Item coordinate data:

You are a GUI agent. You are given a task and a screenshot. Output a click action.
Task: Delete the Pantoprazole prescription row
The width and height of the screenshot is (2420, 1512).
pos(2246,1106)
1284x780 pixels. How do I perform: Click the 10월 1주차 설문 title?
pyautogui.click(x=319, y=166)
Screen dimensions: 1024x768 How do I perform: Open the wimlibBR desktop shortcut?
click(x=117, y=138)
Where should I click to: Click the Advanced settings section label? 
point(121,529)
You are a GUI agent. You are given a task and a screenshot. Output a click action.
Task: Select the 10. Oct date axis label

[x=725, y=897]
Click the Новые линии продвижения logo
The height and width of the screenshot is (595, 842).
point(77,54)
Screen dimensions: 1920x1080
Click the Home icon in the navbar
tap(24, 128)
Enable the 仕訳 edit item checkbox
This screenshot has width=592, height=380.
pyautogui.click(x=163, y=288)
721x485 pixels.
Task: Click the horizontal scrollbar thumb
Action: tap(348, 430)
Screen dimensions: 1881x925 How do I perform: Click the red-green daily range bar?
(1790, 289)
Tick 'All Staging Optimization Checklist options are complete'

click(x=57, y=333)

Aim: Copy out the lines starting at the line that contains "Tick 'All Staging" and ending at the last line of the records, both included, with no changes.

Written answer:
Tick 'All Staging Optimization Checklist options are complete'

click(x=57, y=333)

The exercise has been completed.